INSTRUCTIONS
(a) Can you rewrite the paragraph in the thread beginning "One of the enduring memories" more briefly, keeping its main facts?
(b) Could you quote the thread exactly, between "One of the enduring" and "bothered to come.", inclusive?

PROVIDED TEXT
==============================

Japan: Living in an Internet Cafe - Futurebot
http://pulitzercenter.org/reporting/japan-disposable-workers-unemployment-jobs-crisis-economy-internet-cafe

======
bane
I'm reminded of a very brief period when I was about 10 where my family found
themselves "in between homes". Having to foot long-term, but temporary living
ourselves, and not knowing how long we were going to be in that situation (a
year long lease wouldn't have worked), the four of us ended up at a cheap
motel for a couple months.

One of the enduring memories I have of such accommodations was the seedy
underbelly of society I was exposed to. Drug addicts wandering the halls,
mentally ill homeless spending their panhandling money for a night in a clean
bed with a hot shower...it culminated when a local, very high, gang member
mistook our room for another, and at 2 in the morning tried to force entry so
he could "cut the balls off of Tony". It was one of the few times I've ever
seen my father scared, with noplace to run and 3 other people he was
responsible for, I remember him rummaging through the room looking for any
kind of weapon. My grandmother ultimately convinced the gang member that he
had the wrong room and there was no Tony. He went down the hall and tried to
force entry into another room. The police never bothered to come.

==============================

GIVEN DATA
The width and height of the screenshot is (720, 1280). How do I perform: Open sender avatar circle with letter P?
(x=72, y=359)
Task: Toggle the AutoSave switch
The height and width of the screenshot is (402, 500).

==============================

ANSWERS BELOW
(a) A lasting memory of the motel was exposure to society's seedy underbelly: drug addicts in the halls, and mentally ill homeless people spending panhandling money on a clean bed and hot shower. It peaked when a very high local gang member mistook our room for another and, at 2 a.m., tried to force his way in to "cut the balls off of Tony." My father, scared, with nowhere to run and three others to protect, searched the room for a weapon. My grandmother finally convinced the man he had the wrong room and there was no Tony, so he went down the hall to force another door. The police never came.

(b)
One of the enduring memories I have of such accommodations was the seedy
underbelly of society I was exposed to. Drug addicts wandering the halls,
mentally ill homeless spending their panhandling money for a night in a clean
bed with a hot shower...it culminated when a local, very high, gang member
mistook our room for another, and at 2 in the morning tried to force entry so
he could "cut the balls off of Tony". It was one of the few times I've ever
seen my father scared, with noplace to run and 3 other people he was
responsible for, I remember him rummaging through the room looking for any
kind of weapon. My grandmother ultimately convinced the gang member that he
had the wrong room and there was no Tony. He went down the hall and tried to
force entry into another room. The police never bothered to come.